Problem requirements
In the listing that follows, how many lines have the word "folder" in them? Give only the number.

Record extracts
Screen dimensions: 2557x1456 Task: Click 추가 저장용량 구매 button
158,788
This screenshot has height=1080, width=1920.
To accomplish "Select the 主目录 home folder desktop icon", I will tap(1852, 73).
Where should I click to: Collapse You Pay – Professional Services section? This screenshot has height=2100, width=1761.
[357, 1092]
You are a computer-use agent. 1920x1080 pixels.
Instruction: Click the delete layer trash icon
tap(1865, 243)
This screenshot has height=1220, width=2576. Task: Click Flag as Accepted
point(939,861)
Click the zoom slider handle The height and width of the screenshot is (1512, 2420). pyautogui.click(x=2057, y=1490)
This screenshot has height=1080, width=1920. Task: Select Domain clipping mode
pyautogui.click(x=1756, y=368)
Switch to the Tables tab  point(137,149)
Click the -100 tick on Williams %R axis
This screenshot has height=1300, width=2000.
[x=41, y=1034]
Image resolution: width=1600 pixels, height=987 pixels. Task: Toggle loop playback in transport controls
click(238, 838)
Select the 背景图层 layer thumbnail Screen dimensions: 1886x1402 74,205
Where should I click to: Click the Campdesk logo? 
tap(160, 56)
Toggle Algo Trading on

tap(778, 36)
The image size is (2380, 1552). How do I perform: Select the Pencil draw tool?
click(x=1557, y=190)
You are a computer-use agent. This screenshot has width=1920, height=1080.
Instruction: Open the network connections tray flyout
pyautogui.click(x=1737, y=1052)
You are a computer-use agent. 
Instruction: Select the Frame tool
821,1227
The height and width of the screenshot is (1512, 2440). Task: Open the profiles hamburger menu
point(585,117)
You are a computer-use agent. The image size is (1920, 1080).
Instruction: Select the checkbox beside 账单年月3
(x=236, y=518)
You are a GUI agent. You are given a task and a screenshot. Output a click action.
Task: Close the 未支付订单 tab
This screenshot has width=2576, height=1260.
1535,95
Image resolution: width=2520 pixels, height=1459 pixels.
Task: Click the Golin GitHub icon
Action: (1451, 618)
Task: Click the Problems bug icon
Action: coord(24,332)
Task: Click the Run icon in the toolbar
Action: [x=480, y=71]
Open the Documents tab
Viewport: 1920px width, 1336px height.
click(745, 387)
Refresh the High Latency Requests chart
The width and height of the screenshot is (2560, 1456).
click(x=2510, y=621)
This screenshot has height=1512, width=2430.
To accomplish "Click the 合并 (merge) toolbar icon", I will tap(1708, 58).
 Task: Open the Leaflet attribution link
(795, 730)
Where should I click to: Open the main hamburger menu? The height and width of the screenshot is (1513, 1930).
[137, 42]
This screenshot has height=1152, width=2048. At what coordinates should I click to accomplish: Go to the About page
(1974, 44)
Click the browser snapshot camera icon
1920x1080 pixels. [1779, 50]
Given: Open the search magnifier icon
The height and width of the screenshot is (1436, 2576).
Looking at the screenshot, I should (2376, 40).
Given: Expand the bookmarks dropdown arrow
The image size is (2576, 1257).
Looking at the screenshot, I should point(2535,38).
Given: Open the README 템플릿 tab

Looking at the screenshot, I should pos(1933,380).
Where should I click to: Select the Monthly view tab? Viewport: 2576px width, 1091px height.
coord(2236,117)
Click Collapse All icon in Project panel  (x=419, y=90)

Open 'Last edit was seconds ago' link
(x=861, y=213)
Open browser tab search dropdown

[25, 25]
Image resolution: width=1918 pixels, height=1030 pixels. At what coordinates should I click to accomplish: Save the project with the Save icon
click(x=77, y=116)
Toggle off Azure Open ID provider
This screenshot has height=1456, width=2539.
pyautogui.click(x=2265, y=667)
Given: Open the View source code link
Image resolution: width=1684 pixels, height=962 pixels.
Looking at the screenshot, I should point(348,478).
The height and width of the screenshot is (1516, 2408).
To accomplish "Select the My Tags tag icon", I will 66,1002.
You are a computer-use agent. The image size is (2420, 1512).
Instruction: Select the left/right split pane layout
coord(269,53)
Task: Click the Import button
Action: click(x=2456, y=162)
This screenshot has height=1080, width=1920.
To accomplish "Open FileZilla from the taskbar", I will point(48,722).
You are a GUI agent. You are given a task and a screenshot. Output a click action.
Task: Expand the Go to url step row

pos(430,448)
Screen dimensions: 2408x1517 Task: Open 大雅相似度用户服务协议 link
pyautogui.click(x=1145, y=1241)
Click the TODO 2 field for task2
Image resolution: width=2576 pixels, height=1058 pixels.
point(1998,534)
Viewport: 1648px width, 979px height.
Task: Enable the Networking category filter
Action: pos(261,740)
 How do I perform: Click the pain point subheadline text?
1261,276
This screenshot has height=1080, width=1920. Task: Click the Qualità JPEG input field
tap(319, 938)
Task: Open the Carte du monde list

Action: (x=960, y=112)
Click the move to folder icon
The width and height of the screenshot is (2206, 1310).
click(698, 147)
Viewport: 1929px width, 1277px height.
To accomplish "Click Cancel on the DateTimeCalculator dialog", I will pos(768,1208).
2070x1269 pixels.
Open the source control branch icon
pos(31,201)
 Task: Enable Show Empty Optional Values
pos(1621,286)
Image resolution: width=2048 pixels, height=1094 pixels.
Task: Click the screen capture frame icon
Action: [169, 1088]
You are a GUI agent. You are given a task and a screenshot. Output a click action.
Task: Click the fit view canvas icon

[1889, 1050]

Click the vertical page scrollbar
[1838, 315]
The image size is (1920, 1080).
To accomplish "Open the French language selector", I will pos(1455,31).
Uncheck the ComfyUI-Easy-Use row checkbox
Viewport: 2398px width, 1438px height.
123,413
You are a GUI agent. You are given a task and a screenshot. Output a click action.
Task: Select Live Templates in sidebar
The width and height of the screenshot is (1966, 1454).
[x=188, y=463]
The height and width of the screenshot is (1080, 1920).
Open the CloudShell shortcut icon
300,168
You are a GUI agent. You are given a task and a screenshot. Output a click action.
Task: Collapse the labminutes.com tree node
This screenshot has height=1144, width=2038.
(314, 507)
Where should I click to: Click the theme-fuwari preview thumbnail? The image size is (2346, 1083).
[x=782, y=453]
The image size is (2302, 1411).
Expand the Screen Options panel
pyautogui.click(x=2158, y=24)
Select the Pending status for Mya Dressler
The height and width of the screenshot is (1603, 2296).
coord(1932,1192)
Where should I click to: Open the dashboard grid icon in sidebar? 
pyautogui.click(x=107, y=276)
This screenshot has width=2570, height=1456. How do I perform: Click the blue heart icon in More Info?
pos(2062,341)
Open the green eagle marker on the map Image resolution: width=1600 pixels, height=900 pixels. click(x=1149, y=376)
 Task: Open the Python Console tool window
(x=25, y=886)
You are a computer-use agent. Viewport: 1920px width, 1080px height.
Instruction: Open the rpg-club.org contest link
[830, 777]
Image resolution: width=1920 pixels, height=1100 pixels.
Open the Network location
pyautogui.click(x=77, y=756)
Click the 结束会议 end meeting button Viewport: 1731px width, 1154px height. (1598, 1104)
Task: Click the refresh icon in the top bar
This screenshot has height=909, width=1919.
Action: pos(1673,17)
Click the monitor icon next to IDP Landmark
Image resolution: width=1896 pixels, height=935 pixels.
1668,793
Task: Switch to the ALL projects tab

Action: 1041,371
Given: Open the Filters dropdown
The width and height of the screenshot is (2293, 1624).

Exercise answer
2